山川「さて佐良さん、どんどん進めましょうか。おたくの方は今度は?」
佐良「今度は人数でまいります。2人組です」
山川「2人組?私の方は倍の4人でいきます」
佐良「あら、でもね、これはね。現在ではその4人の方が強いかもしれません。でも私が言っている強さは将来性ですから。将来こちらは男女ですからいくらでも増えることはできます。でも男4人では逆立ちしてもいつまで経っても男4人です」
山川「これは一本やられましたけど、私の方は麻雀やるとすぐパッと4人集まるので便利ですよ」
佐良「いえいえ、こちらは2人ですからこいこいが出来ます、「恋の風車」チェリッシュ!」

(解説)
 今ではすっかり事前収録と化した演奏ですが、ひと昔前まではバンドの生演奏でした。
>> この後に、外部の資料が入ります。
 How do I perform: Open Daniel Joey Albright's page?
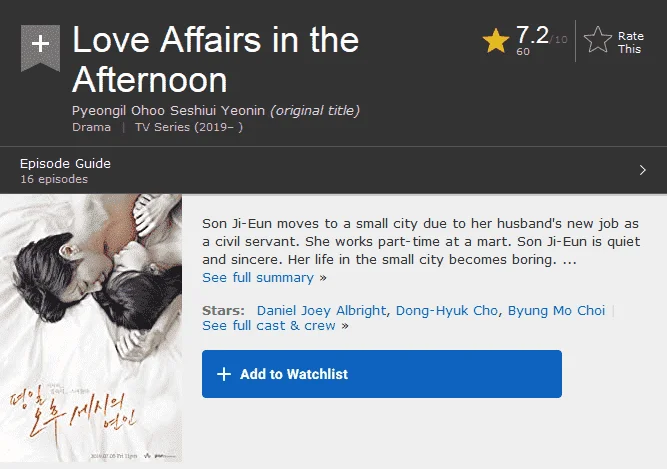pos(322,310)
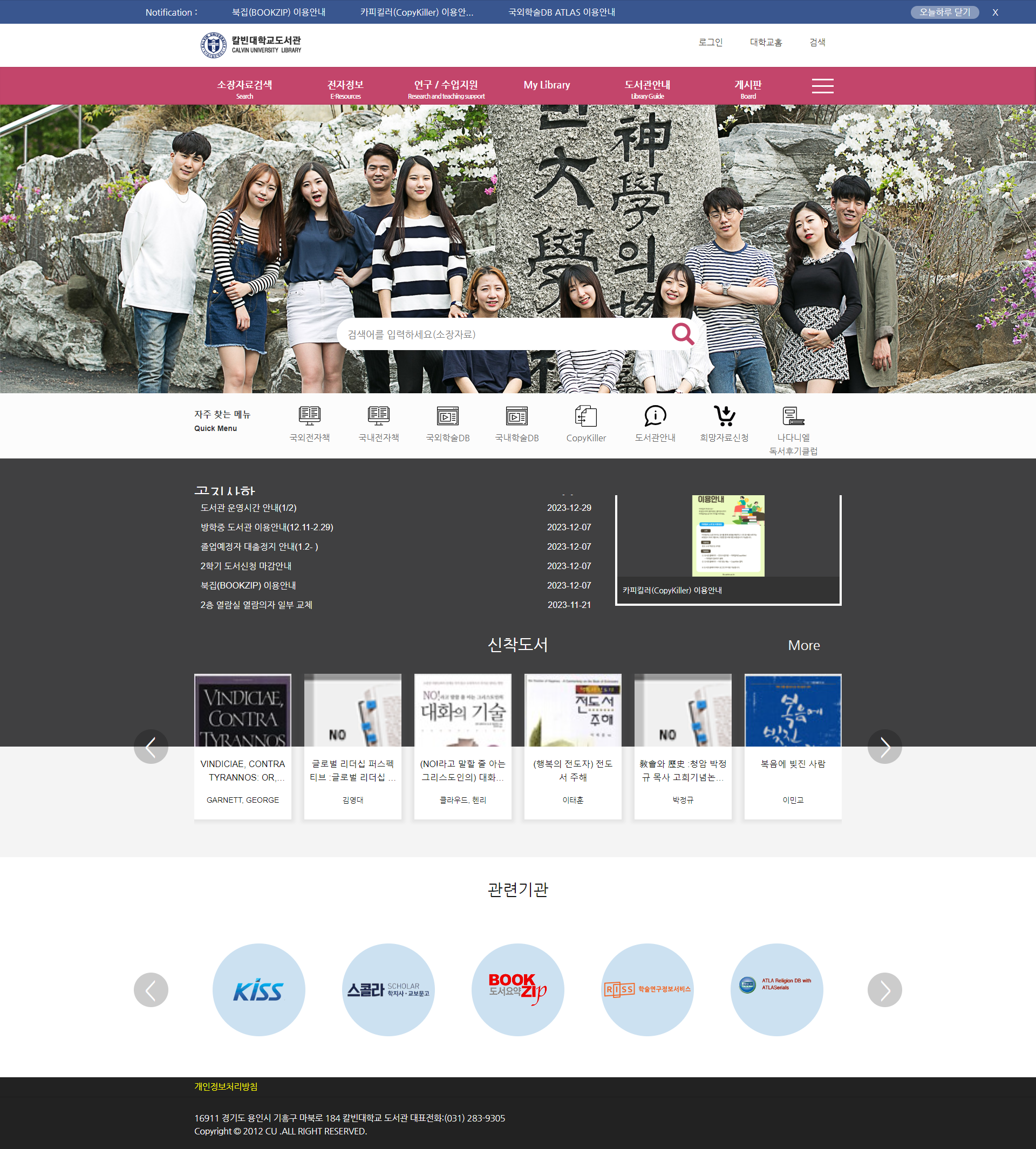Open the RISS 학술연구정보서비스 logo
The width and height of the screenshot is (1036, 1149).
(x=647, y=990)
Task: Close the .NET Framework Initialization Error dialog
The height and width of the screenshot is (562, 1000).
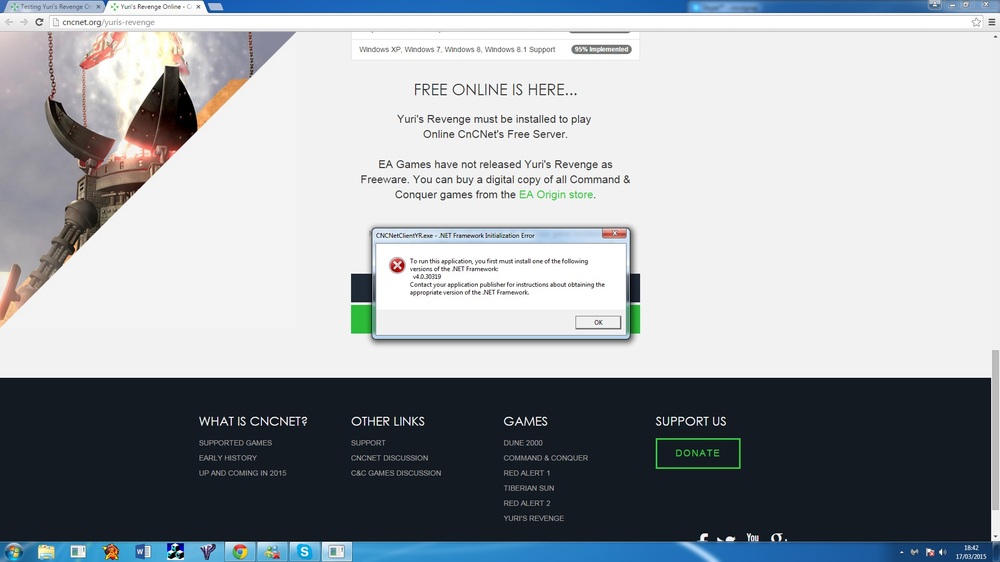Action: 614,235
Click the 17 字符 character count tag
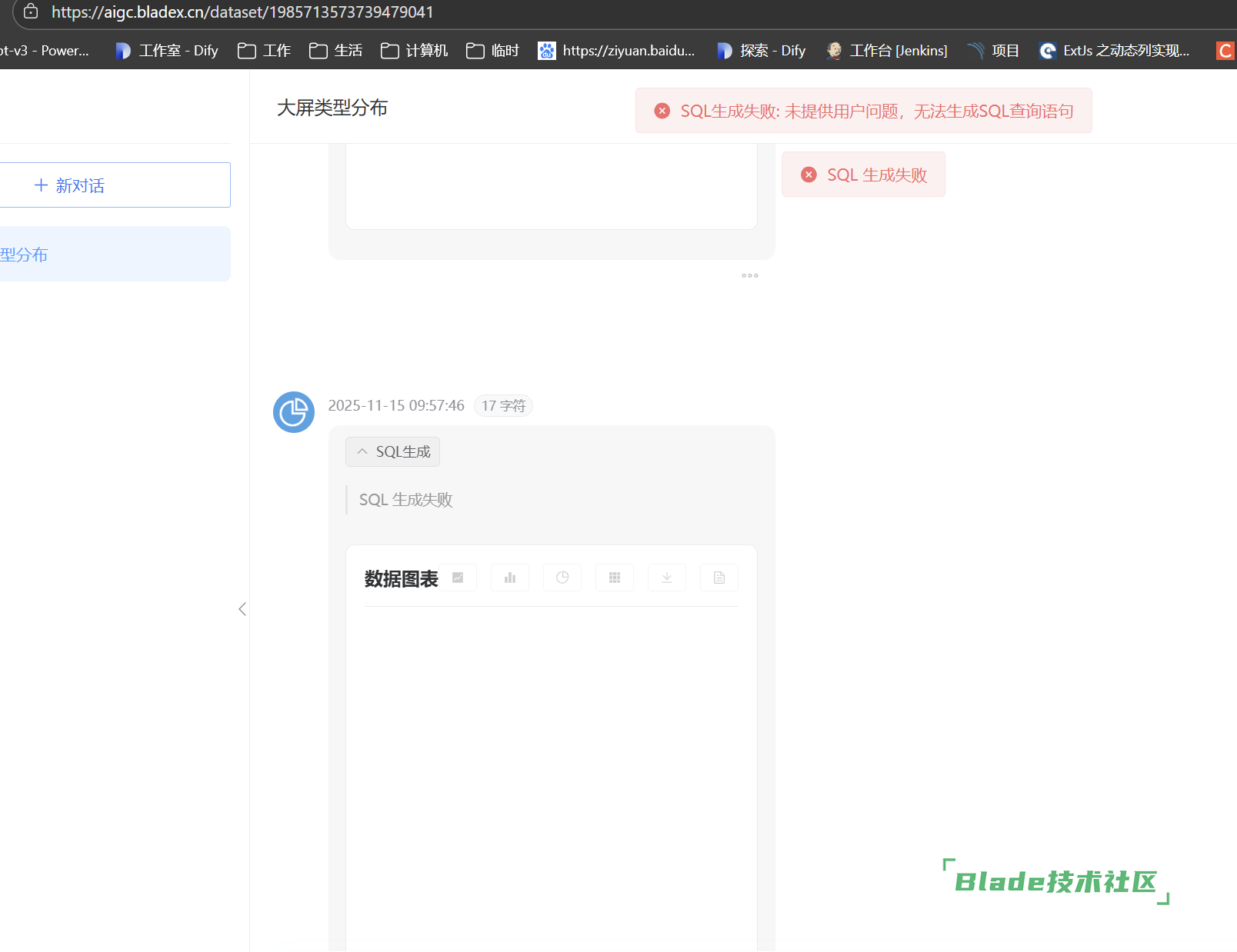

当時は打ち込みで音楽を作る技術も無く、『夜のヒットスタジオ』などの音楽番組も生演奏が当たり前の時代。第33回(1982年)までは紅組、白組でそれぞれバンドも分かれていました。小野満とスイングビーバーズは第18回(1967年)から、紅組を担当した年を含めると第34回(1983年)まで連続して担当。原信夫とシャープス・アンド・フラッツはこの年3年ぶりに復帰しますが、次年以降はダン池田とニュー・ブリードに紅組演奏の座を譲ります。また、紅組歌手がバンドマスターに花束を渡す演出はこの年から始まりました。
 佐良さんと山川アナのここでのやり取りも見事だったので全掲。このように2つ続くステージを一気に紹介する場面は、当時紅白史上初めての試みでした。

 

チェリッシュ(2年連続2回目/第24回/1971/23~25)
「恋の風車」(1974/林 春生/筒美京平/初)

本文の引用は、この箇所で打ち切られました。